O secretário também afirmou que o governo enviou um ofício à Assembleia Legislativa de Mato Grosso (ALMT), solicitando a retomada do andamento da tramitação da LOA, que foi devolvida ao Executivo pelos deputados.
Para ele, essa devolução não tem respaldo na Constituição do Estado, e cabe à ALMT apreciar, aprovar ou rejeitar o projeto de lei. Além disso, ele disse que o governo está disposto a manter o diálogo aberto de forma permanente, para que se chegue a um entendimento.

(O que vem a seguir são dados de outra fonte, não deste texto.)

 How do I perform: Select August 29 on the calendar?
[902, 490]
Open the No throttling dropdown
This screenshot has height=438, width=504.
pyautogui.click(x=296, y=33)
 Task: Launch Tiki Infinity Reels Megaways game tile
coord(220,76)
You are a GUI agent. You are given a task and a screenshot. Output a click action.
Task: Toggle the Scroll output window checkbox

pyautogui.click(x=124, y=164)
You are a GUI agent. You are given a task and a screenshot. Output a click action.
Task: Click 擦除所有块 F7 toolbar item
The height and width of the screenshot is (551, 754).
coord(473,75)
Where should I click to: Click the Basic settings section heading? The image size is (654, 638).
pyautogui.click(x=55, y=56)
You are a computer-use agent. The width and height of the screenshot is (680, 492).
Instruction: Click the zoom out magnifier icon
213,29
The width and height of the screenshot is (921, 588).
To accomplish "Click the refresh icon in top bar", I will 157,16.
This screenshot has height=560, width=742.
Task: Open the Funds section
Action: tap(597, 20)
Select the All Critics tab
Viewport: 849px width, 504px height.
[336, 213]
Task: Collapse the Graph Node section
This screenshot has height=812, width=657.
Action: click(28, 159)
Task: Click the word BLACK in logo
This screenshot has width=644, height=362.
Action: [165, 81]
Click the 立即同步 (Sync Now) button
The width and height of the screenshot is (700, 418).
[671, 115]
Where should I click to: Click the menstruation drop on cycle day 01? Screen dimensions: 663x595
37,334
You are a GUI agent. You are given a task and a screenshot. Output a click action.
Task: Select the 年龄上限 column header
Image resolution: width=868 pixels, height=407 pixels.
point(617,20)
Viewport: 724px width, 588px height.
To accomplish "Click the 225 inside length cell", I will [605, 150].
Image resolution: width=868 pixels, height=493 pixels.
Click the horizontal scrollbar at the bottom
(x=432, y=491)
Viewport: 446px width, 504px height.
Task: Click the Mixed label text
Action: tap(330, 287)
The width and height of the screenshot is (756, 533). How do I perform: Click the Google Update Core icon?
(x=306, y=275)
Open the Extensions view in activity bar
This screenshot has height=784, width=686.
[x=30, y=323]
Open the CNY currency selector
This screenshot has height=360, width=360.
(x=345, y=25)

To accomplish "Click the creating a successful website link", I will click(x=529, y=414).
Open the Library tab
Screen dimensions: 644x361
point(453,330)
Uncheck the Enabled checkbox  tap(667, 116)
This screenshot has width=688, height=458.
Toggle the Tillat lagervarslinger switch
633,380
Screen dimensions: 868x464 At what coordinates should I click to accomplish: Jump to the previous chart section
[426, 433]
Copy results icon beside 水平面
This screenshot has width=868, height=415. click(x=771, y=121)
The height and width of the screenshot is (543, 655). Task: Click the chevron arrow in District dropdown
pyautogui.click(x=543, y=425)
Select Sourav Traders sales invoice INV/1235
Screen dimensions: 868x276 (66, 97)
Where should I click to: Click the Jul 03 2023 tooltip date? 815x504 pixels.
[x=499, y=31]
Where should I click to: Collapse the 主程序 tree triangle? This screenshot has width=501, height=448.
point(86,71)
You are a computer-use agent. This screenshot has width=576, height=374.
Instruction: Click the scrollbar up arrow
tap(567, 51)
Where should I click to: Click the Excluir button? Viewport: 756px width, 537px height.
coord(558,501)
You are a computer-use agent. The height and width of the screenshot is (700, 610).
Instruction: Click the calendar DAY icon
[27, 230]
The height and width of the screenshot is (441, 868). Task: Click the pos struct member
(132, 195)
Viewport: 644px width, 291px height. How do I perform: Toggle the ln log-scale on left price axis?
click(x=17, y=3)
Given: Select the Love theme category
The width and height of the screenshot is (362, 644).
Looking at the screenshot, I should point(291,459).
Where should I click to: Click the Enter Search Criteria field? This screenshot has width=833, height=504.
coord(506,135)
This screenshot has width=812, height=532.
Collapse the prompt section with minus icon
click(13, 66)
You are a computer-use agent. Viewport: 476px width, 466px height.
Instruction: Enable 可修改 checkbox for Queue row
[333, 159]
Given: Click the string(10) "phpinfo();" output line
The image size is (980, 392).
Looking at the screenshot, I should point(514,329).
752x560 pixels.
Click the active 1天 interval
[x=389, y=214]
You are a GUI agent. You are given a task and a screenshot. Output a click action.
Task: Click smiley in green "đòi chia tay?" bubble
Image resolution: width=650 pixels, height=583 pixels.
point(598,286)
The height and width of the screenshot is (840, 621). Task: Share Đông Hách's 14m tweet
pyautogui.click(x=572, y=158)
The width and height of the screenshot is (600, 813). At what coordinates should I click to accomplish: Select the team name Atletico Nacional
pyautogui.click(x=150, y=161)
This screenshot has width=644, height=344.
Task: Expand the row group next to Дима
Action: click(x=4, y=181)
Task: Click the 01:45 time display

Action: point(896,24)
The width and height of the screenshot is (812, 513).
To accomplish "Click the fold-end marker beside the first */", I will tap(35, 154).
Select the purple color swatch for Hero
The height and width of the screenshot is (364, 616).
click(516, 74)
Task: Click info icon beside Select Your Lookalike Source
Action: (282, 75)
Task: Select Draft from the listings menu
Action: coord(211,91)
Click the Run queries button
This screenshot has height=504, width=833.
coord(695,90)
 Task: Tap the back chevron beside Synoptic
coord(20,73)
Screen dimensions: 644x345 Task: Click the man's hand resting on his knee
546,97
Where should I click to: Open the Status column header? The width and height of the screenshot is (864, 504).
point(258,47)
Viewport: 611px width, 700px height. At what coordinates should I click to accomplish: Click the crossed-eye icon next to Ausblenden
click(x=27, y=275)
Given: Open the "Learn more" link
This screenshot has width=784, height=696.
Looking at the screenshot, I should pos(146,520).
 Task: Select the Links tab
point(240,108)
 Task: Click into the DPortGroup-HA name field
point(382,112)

“Vamos dialogar de modo permanente, para que a gente chegue a um entendimento. Orçamento em torno de R$ 30 bilhões para todo o estado. Não é bom que a gente tenha o alongamento de um debate nestas circunstâncias.”, declarou Galo.
PEC APROVADA
A PEC 15/2023, aprovada em primeira votação pelos deputados na quarta-feira (29), tem como objetivo garantir já em 2024 o pagamento dos 2% a título de emendas parlamentares individuais, observando que a metade desse percentual será destinada a ações e serviços públicos de saúde. A PEC é uma nova versão da PEC 11/2023, que foi aprovada anteriormente na Casa de Leis, mas é objeto de uma Ação Direta de Inconstitucionalidade (ADI) protocolada pelo governador Mauro Mendes (União) no Supremo Tribunal Federal (STF).
Na ADI, o chefe do Executivo questiona a ausência da previsão de que metade do montante das emendas seja destinado para os serviços públicos de Saúde, conforme previsto na Constituição Federal. Com isso, os parlamentares se adiantaram a uma possível derrota na Suprema Corte e aprovaram a nova emenda em conformidade com a Constituição, tendo 50% das emendas destinadas à saúde.
Na justificativa, o deputado Eduardo Botelho, autor da emenda, diz que “a presente PEC busca aprimorar o texto constitucional ao dispor sobre limites para execução obrigatória de emendas parlamentares individuais à lei orçamentária anual”.
LOA 2024
A LOA de 2024 é o projeto de lei que estima a receita e fixa a despesa do estado para o próximo ano. O governo de Mato Grosso enviou o projeto à ALMT no dia 30 de setembro, com um orçamento previsto de R$ 30,3 bilhões. No entanto, os deputados devolveram o projeto ao Executivo, alegando que ele não contemplava as emendas parlamentares de 2%.
Nesta quinta-feira (30), o chefe da Casa Civil, Fábio Garcia, afirmou que o Executivo não irá alterar o texto da LOA que já havia sido protocolado na ALMT. Ele apontou, justamente, a existência da ADI no STF e que há previsão de que os deputados podem apresentar emendas modificativas no projeto do Paiaguás.
A vice-presidente da ALMT, Janaina Riva (MDB), afirmou que o projeto da LOA de 2024 será votado apenas na primeira semana de janeiro. De acordo com a deputada, os parlamentares devem aguardar decisão do ministro Dias Toffoli, do STF.